Problem description.
For every line below, set down an identical copy.

Dataset content.
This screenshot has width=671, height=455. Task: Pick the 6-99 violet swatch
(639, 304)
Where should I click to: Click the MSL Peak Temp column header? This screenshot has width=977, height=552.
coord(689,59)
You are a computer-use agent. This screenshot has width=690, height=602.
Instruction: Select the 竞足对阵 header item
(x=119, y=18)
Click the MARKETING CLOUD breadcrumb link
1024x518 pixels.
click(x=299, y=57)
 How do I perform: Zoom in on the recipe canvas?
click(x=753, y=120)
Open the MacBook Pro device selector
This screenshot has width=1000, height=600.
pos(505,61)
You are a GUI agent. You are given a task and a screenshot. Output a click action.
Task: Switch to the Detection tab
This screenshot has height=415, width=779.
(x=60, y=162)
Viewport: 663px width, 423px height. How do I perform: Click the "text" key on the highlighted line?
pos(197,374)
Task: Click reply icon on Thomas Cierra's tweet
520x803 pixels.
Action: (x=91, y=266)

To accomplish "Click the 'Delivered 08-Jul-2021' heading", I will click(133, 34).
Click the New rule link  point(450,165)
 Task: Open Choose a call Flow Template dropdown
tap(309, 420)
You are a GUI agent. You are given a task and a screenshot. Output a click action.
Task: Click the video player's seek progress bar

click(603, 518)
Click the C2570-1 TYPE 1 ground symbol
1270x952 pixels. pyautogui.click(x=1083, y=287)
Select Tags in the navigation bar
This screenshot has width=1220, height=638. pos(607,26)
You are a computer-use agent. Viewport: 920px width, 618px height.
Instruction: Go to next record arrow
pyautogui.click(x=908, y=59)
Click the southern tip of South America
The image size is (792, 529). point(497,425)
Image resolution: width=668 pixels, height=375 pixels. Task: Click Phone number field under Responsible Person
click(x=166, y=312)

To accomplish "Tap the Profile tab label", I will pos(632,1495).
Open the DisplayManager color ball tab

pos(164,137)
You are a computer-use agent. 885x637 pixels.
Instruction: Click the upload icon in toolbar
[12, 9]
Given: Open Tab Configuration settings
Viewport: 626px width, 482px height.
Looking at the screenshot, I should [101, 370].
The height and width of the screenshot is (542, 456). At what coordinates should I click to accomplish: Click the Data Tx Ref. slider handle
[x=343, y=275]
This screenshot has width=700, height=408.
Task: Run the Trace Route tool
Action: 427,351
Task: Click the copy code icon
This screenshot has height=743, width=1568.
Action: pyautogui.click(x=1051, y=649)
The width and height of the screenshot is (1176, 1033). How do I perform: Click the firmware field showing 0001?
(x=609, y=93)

Written response.
This screenshot has width=671, height=455. Task: Pick the 6-99 violet swatch
(639, 304)
Where should I click to: Click the MSL Peak Temp column header? This screenshot has width=977, height=552.
coord(689,59)
You are a computer-use agent. This screenshot has width=690, height=602.
Instruction: Select the 竞足对阵 header item
(x=119, y=18)
Click the MARKETING CLOUD breadcrumb link
1024x518 pixels.
click(x=299, y=57)
 How do I perform: Zoom in on the recipe canvas?
click(x=753, y=120)
Open the MacBook Pro device selector
This screenshot has width=1000, height=600.
pos(505,61)
You are a GUI agent. You are given a task and a screenshot. Output a click action.
Task: Switch to the Detection tab
This screenshot has height=415, width=779.
(x=60, y=162)
Viewport: 663px width, 423px height. How do I perform: Click the "text" key on the highlighted line?
pos(197,374)
Task: Click reply icon on Thomas Cierra's tweet
520x803 pixels.
Action: (x=91, y=266)

To accomplish "Click the 'Delivered 08-Jul-2021' heading", I will click(133, 34).
Click the New rule link  point(450,165)
 Task: Open Choose a call Flow Template dropdown
tap(309, 420)
You are a GUI agent. You are given a task and a screenshot. Output a click action.
Task: Click the video player's seek progress bar

click(603, 518)
Click the C2570-1 TYPE 1 ground symbol
1270x952 pixels. pyautogui.click(x=1083, y=287)
Select Tags in the navigation bar
This screenshot has width=1220, height=638. pos(607,26)
You are a computer-use agent. Viewport: 920px width, 618px height.
Instruction: Go to next record arrow
pyautogui.click(x=908, y=59)
Click the southern tip of South America
The image size is (792, 529). point(497,425)
Image resolution: width=668 pixels, height=375 pixels. Task: Click Phone number field under Responsible Person
click(x=166, y=312)

To accomplish "Tap the Profile tab label", I will pos(632,1495).
Open the DisplayManager color ball tab

pos(164,137)
You are a computer-use agent. 885x637 pixels.
Instruction: Click the upload icon in toolbar
[12, 9]
Given: Open Tab Configuration settings
Viewport: 626px width, 482px height.
Looking at the screenshot, I should [101, 370].
The height and width of the screenshot is (542, 456). At what coordinates should I click to accomplish: Click the Data Tx Ref. slider handle
[x=343, y=275]
This screenshot has width=700, height=408.
Task: Run the Trace Route tool
Action: 427,351
Task: Click the copy code icon
This screenshot has height=743, width=1568.
Action: pyautogui.click(x=1051, y=649)
The width and height of the screenshot is (1176, 1033). How do I perform: Click the firmware field showing 0001?
(x=609, y=93)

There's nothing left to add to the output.